### EXERCISE SET
1. From the freelancing article, return the passage starting at "The Pros & Cons" and ending at "not for everyone.", copied word for word.
2. List the qualities that the freelancing article says WhyWhisper looks for in the individuals it chooses to work with.
3. Extend the freelancing article, picking up after its last sentence.

### EXTRACTED TEXT
** begin **

The Pros & Cons of Freelancing

by Kate Vandeveld

As you may know, the freelance economy is booming these days, with freelancers set to outnumber full-time employees by 2020.

As freelancers ourselves, many of us hear the same question from our networks over and over again: “Do you think I should try it?” The answer might seem simple to other freelancers (yes!), but the truth is…freelancing is not for everyone.

Pros & Cons of Freelancing - via WhyWhisper Collective

As with almost everything, freelancing has its pros and cons. Since we’re familiar with both sides of the story, we’re happy to share our thoughts on the subject. Let’s start with some of the benefits:

All Kinds of Freedom

This one tops the list. With freelancing comes freedom of all kinds. Freelancers have the freedom to create their own schedules, so they can choose to work at the times of day when they’re most effective, rather than forcing themselves to work at pre-determined times. They can go for a walk on a beautiful day, grab a long lunch with a friend, or just take a break when they aren’t feeling particularly productive. When you freelance, not only do you get to choose when you work, but where you work as well. Are you more productive at home? Go for it. Need to be around others? Try a co-working space or a coffee shop. You can develop your own routine, or opt to mix it up. Plus, as a freelancer, you aren’t confined to a limited number of vacation days. Most of the time, freelancers can work from anywhere with a Wifi connection, so you can travel anywhere without disrupting your workflow.

Perhaps even more important than choosing when and where you work is choosing who you work with and for. At WhyWhisper, we prioritize working with the right people and organizations. We choose to work with individuals who are kind, collaborative, and passionate above all else, and with businesses and organizations that are making a positive impact on society. Before setting out on your own, define the types of people, companies, and organizations with whom you feel you would work well.

** end **

### PROVIDED MATERIAL
** begin **

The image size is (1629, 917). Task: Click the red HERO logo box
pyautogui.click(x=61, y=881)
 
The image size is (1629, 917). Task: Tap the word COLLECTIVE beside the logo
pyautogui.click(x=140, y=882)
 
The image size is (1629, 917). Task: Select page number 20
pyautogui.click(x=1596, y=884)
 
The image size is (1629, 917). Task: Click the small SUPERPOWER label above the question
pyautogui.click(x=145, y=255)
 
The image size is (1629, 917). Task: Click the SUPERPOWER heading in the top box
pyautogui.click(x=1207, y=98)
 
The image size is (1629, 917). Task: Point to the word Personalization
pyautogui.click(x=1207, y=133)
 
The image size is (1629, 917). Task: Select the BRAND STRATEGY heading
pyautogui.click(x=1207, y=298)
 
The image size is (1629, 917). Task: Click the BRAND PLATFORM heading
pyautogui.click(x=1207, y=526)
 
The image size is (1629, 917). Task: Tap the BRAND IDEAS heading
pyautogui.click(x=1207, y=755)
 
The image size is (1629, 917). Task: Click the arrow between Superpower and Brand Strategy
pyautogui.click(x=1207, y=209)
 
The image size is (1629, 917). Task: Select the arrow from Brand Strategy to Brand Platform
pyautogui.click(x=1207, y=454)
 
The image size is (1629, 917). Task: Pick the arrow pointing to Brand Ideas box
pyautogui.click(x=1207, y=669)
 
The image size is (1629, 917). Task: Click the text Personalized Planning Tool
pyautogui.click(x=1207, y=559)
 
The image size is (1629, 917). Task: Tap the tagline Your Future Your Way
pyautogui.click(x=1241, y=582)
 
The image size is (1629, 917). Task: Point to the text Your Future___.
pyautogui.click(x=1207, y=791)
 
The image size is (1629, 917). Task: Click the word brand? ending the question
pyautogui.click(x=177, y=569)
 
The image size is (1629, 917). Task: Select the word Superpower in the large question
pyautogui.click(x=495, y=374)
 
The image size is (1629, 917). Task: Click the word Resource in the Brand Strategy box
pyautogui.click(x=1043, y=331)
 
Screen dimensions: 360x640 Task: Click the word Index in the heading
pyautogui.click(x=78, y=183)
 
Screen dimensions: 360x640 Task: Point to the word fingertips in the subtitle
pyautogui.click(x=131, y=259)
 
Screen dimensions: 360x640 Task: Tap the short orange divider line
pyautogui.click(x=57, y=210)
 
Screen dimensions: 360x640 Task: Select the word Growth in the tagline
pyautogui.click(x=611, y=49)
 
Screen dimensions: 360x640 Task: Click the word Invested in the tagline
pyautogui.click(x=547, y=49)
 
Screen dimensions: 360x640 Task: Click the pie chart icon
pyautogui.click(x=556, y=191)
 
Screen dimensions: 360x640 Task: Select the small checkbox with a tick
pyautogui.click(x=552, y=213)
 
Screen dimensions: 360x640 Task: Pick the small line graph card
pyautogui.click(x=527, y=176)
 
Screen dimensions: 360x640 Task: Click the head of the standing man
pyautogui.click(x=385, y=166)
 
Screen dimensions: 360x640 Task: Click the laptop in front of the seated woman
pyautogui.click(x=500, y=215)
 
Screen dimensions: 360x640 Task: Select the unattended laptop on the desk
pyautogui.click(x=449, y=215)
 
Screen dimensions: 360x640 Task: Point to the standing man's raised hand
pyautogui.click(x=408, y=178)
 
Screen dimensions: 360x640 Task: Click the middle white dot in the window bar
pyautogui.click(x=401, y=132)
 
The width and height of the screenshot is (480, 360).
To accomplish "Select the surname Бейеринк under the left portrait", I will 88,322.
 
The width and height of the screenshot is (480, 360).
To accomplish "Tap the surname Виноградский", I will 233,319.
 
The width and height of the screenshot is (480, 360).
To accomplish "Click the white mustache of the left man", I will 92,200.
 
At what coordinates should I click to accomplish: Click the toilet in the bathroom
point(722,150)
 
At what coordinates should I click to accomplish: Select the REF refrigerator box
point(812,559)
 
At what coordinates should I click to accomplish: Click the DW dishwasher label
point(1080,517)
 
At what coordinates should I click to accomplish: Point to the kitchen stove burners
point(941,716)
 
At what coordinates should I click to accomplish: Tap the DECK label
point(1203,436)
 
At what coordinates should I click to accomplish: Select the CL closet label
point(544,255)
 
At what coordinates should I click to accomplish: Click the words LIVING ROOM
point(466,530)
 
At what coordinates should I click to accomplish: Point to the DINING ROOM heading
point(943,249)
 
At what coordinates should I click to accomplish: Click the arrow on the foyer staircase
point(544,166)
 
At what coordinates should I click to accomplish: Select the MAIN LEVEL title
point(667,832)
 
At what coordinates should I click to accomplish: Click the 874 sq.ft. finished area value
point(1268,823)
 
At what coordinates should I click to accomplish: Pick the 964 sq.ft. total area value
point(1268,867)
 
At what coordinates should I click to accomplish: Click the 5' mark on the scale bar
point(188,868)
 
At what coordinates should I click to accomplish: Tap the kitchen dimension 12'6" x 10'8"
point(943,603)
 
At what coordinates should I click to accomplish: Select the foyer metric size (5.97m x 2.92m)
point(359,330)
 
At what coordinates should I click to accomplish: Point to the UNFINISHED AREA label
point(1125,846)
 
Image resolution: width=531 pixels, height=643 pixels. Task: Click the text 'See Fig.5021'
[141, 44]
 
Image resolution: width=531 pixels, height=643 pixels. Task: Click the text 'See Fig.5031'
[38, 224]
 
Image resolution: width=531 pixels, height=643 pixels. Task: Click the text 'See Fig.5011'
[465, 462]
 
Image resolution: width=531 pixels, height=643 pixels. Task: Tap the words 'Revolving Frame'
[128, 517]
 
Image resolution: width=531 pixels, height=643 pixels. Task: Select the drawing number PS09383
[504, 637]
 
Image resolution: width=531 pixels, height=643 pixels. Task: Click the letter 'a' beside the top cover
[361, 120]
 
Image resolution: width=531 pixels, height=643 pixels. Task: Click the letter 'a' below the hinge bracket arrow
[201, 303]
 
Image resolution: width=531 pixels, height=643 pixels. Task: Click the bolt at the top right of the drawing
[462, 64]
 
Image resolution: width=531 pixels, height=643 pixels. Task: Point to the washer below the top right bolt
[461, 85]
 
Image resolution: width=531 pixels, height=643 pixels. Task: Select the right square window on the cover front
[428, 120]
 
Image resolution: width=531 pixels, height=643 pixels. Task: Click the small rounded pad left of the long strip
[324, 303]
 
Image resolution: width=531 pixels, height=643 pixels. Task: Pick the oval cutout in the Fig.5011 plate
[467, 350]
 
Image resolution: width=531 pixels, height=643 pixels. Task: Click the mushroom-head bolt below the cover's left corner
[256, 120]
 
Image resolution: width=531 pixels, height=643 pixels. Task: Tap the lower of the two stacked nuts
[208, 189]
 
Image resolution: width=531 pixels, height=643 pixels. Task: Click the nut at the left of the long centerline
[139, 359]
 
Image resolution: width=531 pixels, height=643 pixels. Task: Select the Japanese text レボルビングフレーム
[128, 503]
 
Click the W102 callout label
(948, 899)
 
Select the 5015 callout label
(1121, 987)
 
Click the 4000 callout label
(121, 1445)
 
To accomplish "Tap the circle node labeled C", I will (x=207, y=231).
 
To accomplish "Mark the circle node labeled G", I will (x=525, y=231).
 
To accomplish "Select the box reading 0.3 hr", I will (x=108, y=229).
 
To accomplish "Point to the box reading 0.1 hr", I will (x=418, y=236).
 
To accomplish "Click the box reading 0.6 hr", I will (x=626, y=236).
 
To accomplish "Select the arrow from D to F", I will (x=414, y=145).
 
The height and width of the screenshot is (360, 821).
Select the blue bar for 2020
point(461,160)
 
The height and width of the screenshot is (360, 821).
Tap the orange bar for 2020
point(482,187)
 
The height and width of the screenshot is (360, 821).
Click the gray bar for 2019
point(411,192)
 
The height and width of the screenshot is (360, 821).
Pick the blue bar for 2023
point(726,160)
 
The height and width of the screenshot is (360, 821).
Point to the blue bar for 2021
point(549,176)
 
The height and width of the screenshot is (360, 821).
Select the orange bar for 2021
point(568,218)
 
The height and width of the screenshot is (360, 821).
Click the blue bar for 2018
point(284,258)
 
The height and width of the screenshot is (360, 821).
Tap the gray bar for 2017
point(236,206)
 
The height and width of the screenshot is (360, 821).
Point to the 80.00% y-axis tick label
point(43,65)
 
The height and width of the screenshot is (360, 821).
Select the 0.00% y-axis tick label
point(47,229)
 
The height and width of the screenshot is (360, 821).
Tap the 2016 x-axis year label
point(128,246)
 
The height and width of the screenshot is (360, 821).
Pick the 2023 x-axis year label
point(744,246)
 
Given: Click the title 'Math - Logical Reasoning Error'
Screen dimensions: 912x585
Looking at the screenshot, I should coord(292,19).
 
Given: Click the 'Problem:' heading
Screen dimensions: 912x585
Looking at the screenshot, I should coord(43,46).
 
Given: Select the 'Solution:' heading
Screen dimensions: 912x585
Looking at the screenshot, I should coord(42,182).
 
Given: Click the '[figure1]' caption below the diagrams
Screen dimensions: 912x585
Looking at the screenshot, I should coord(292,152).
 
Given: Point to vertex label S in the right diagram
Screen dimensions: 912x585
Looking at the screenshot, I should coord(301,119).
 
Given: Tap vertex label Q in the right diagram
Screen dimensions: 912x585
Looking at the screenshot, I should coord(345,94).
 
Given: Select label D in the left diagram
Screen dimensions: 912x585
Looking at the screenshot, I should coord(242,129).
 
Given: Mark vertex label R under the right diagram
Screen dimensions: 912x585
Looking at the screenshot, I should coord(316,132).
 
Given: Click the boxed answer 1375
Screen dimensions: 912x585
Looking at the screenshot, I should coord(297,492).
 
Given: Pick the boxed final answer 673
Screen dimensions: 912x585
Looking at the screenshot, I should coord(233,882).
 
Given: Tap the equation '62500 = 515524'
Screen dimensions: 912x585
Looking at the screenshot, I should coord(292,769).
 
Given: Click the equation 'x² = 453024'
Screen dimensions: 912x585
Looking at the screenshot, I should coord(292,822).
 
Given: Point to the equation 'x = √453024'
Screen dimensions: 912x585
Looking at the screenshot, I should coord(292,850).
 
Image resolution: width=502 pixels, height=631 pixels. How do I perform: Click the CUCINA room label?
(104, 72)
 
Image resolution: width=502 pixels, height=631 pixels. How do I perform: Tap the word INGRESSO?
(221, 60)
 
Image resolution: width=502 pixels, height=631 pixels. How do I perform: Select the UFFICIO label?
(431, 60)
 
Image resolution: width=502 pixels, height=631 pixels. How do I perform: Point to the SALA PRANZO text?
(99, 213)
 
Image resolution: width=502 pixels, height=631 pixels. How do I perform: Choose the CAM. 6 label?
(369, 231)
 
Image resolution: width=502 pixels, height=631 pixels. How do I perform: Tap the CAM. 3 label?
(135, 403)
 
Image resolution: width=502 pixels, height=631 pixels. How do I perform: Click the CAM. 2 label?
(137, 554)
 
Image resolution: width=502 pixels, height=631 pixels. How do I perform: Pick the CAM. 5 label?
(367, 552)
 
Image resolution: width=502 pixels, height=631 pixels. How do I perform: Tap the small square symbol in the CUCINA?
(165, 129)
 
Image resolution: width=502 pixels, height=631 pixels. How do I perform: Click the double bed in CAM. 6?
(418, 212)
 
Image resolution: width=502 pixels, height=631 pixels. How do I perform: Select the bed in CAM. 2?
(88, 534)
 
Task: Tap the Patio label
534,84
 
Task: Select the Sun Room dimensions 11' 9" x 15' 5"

** end **

### RESULTS
1.
The Pros & Cons of Freelancing

by Kate Vandeveld

As you may know, the freelance economy is booming these days, with freelancers set to outnumber full-time employees by 2020.

As freelancers ourselves, many of us hear the same question from our networks over and over again: “Do you think I should try it?” The answer might seem simple to other freelancers (yes!), but the truth is…freelancing is not for everyone.

2.
kind
collaborative
passionate

3.
Uninhibited Growth

As a freelancer, you have the opportunity to grow your career in whatever direction you desire, creating your own opportunities for advancement. In a corporate environment, your career development is often bound by internal structure and protocol. Though you can advocate for a promotion or more responsibility, it’s not always in your control. When you work for yourself, you can choose how much you want to take on and decide how much you want to charge for your services. It’s not always this simple, but generally, the more you put into your work, the more you can get out of it. 

Speaking of rates, freelancers also tend to make more than salaried employees, on average. In fact, the average freelancer makes 45% more than the average full-time employee. Of course, this depends entirely on your skill-set, experience, and the number of projects you are able to take on, and it doesn’t account for benefits, but the possibility of making more is there.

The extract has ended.